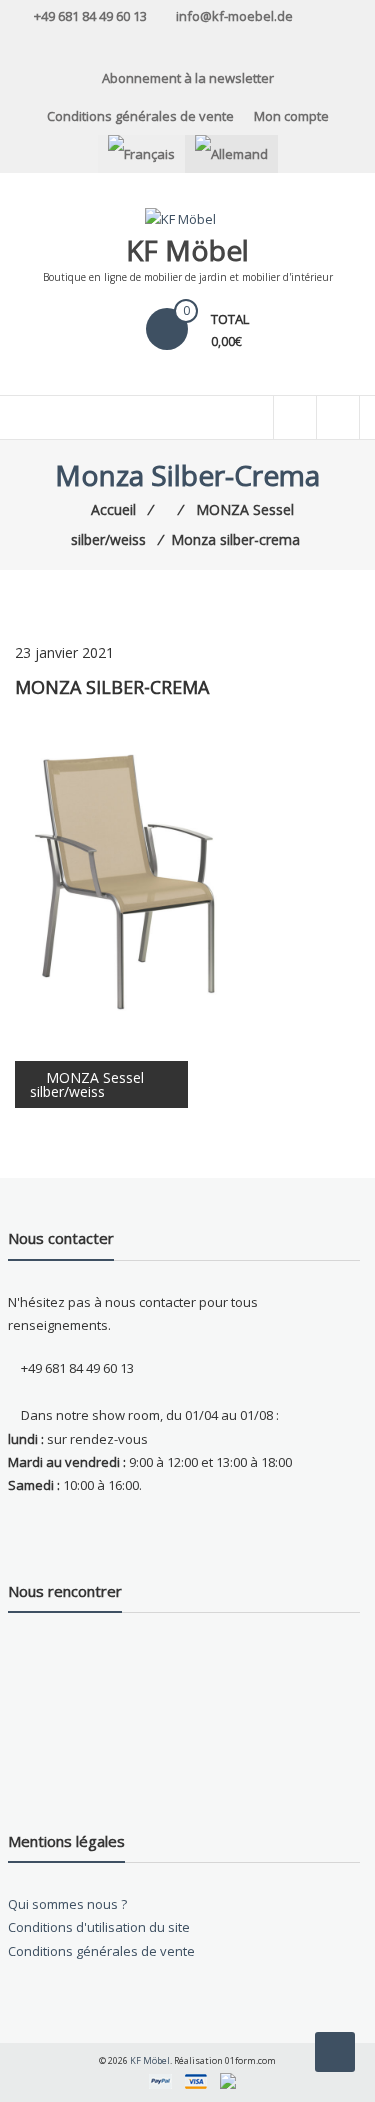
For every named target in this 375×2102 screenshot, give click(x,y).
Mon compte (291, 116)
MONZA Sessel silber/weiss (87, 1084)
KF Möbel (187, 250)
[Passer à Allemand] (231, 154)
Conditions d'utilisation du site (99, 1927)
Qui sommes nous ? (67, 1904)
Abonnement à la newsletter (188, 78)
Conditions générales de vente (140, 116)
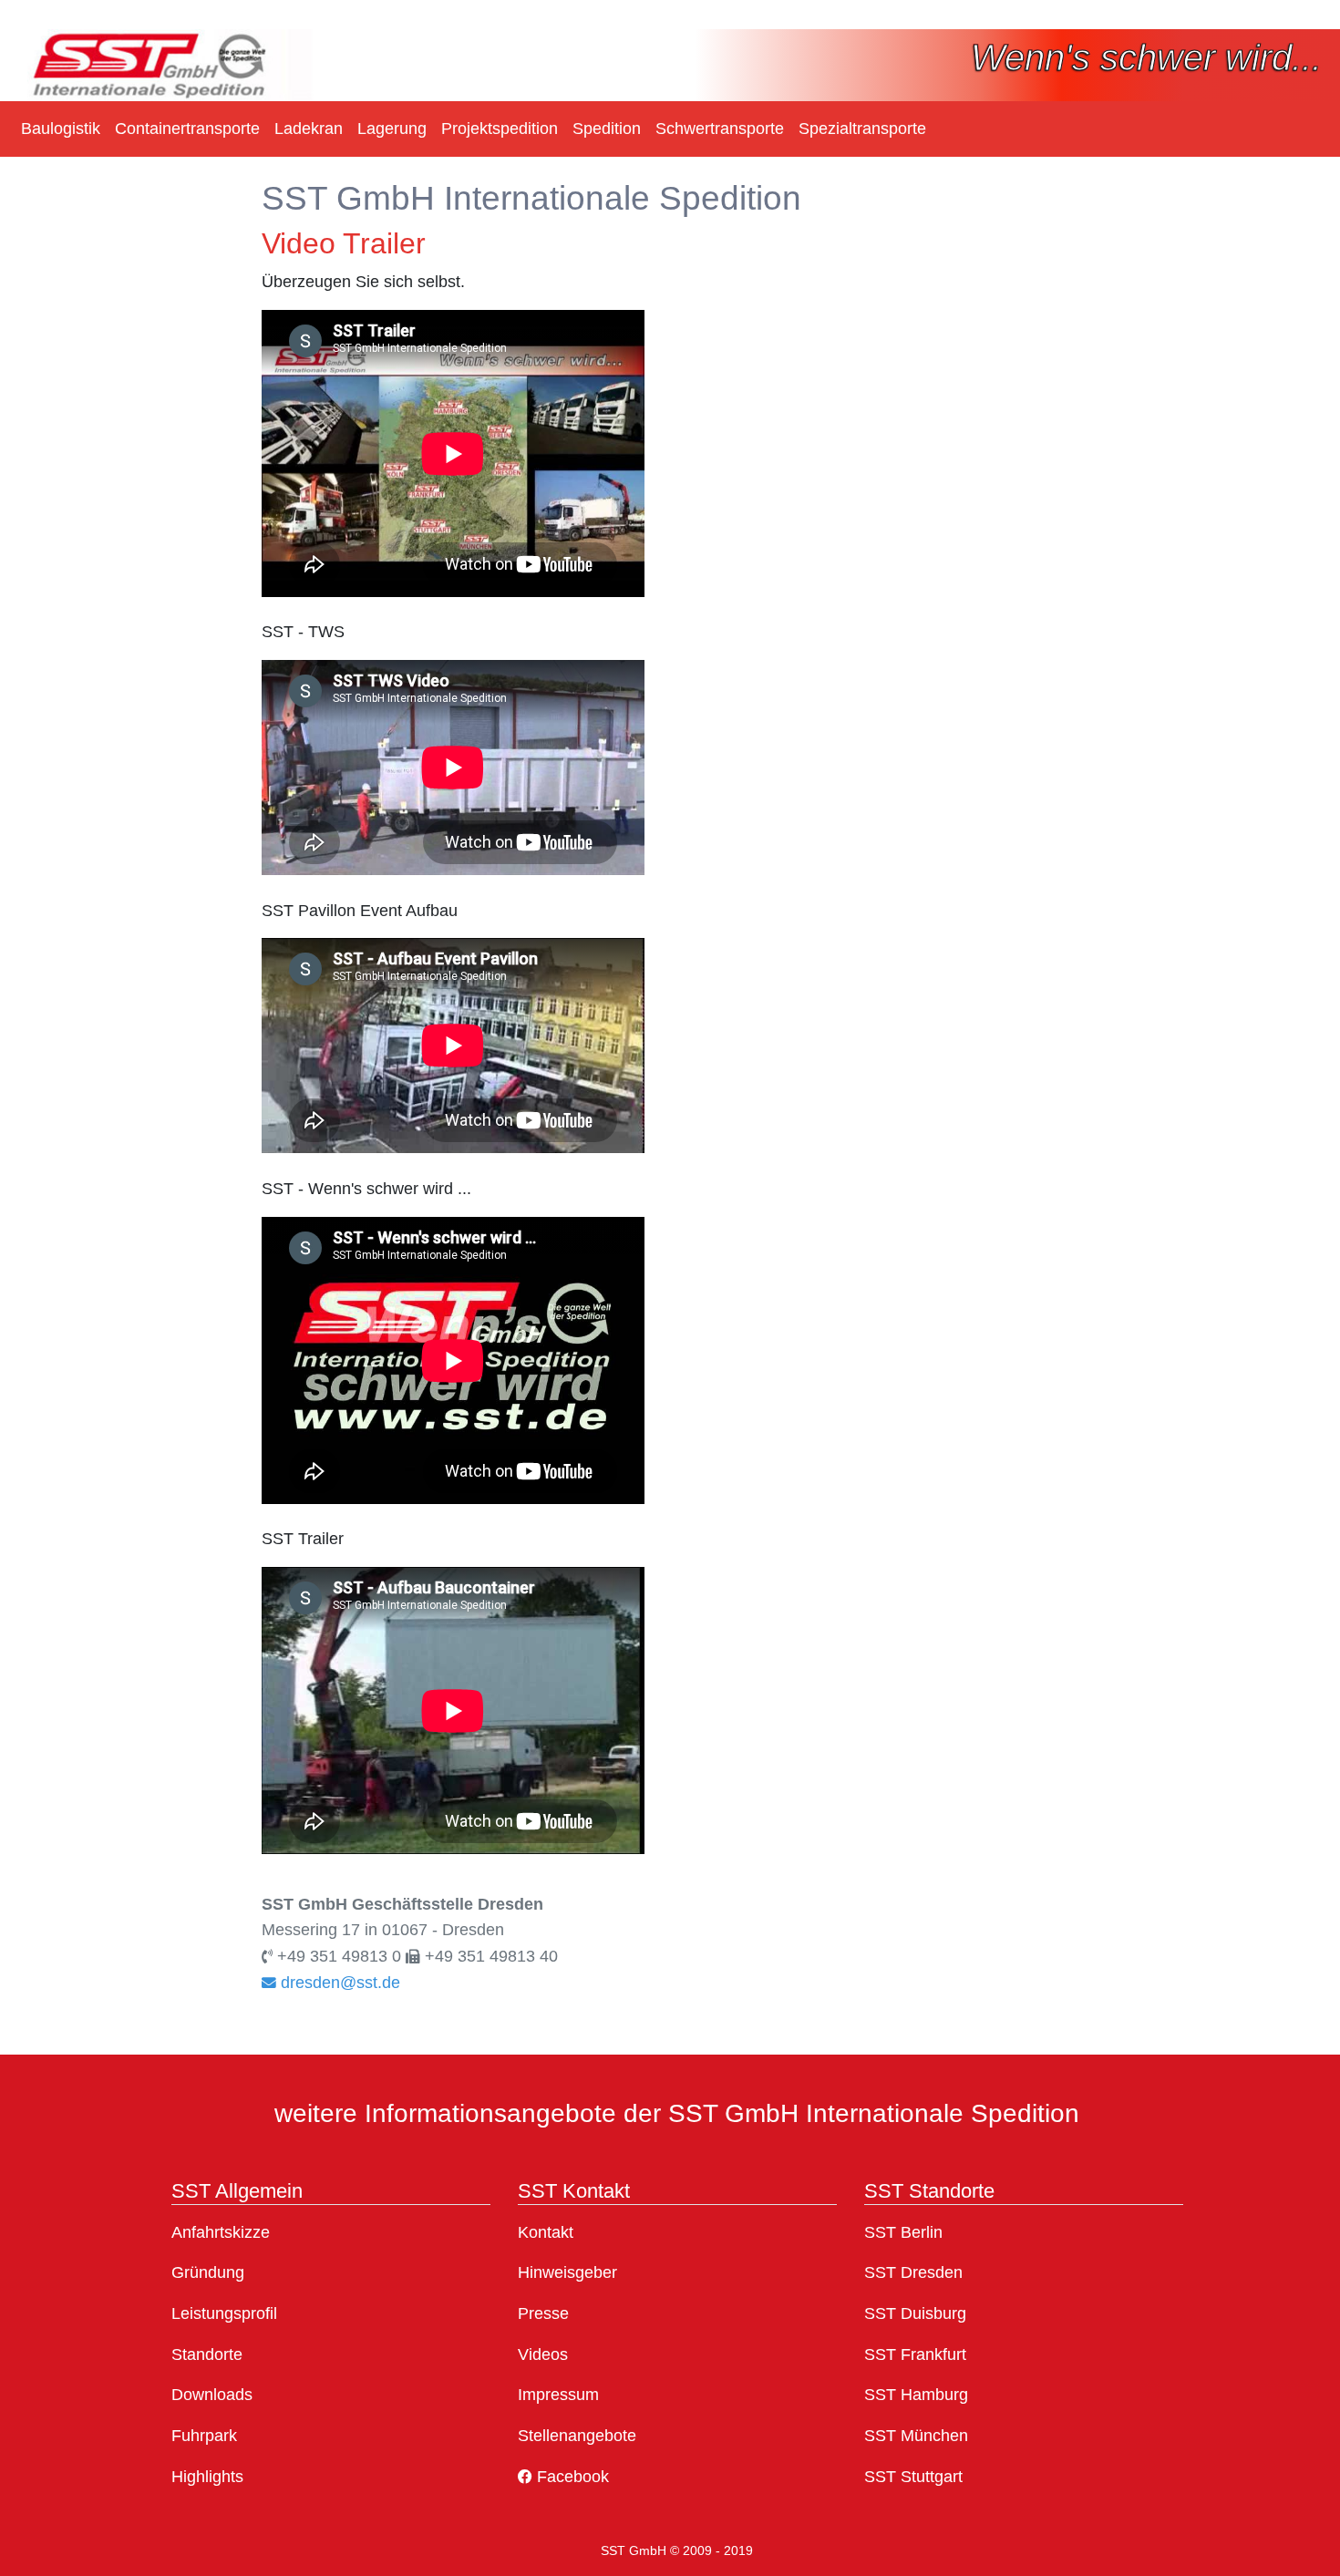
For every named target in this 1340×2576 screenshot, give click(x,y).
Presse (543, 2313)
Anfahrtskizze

**How to complete this task**
For each entry, copy the text exactly and leave out any image it carries.

**Written reply**
For every named target in this 375×2102 screenshot, give click(x,y).
Mon compte (291, 116)
MONZA Sessel silber/weiss (87, 1084)
KF Möbel (187, 250)
[Passer à Allemand] (231, 154)
Conditions d'utilisation du site (99, 1927)
Qui sommes nous ? (67, 1904)
Abonnement à la newsletter (188, 78)
Conditions générales de vente (140, 116)
For every named target in this 1340×2576 screenshot, give click(x,y).
Presse (543, 2313)
Anfahrtskizze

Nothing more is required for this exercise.